> [WHAT TO DO]
Print the records below from the first line through the line containing "Observatorio Albanyà (86, 426)", both included, word for word.

Stored items:
· · · ·
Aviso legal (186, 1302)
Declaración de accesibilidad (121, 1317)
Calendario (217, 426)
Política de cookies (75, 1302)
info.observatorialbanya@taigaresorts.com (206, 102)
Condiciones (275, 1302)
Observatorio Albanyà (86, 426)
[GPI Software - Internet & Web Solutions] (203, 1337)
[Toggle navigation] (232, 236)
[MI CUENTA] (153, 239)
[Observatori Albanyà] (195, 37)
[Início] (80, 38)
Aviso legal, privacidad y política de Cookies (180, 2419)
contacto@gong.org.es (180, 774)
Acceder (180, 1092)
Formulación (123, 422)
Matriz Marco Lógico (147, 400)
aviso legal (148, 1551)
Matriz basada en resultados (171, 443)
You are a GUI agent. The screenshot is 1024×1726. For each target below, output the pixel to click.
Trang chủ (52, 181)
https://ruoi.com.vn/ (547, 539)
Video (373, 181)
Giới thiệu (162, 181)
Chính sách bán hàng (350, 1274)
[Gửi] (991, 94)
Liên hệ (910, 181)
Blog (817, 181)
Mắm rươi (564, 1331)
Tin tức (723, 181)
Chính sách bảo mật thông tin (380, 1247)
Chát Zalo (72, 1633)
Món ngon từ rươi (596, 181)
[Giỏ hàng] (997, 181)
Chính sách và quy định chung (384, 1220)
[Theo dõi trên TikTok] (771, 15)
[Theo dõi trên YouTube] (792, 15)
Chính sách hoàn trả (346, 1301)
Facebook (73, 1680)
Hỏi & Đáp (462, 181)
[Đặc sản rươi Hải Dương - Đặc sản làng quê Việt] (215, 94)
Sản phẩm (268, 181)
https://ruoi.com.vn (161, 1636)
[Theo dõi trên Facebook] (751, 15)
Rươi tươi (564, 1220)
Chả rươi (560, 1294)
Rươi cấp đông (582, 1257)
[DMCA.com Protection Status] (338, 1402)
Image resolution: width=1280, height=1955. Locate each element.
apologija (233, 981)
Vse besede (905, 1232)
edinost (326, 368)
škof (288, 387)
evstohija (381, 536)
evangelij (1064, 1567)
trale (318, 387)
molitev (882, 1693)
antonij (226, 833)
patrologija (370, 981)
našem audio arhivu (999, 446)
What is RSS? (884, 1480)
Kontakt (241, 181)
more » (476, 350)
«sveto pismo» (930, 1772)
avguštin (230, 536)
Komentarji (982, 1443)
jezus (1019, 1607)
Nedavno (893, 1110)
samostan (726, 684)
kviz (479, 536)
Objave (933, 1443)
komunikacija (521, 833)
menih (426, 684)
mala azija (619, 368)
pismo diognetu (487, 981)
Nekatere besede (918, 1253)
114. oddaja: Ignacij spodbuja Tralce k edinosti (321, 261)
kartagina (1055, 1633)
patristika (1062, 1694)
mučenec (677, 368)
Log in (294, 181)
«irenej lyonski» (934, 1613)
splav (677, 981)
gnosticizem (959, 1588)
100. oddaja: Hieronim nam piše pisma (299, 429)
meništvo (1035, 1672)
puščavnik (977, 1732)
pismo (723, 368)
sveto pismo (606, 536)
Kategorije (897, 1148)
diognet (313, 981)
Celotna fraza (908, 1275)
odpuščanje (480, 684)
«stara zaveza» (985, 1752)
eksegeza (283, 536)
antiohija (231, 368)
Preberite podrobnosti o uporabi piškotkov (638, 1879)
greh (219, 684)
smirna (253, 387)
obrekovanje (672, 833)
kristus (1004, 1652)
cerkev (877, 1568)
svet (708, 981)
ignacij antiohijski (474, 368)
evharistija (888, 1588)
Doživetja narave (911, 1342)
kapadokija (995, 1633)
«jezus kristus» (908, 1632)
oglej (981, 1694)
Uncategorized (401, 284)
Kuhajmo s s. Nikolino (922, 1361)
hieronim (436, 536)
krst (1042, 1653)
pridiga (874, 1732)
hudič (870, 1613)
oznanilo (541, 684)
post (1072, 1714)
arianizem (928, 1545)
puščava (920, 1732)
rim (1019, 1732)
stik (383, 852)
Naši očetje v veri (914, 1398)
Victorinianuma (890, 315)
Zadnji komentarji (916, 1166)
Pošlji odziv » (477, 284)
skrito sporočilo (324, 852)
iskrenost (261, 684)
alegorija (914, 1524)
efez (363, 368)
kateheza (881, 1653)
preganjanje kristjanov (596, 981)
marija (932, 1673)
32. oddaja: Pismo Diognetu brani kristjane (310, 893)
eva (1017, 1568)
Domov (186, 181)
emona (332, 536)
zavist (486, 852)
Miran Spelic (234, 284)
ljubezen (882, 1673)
· · · ·
> [OUTPUT OF THE TASK]
Aviso legal (186, 1302)
Declaración de accesibilidad (121, 1317)
Calendario (217, 426)
Política de cookies (75, 1302)
info.observatorialbanya@taigaresorts.com (206, 102)
Condiciones (275, 1302)
Observatorio Albanyà (86, 426)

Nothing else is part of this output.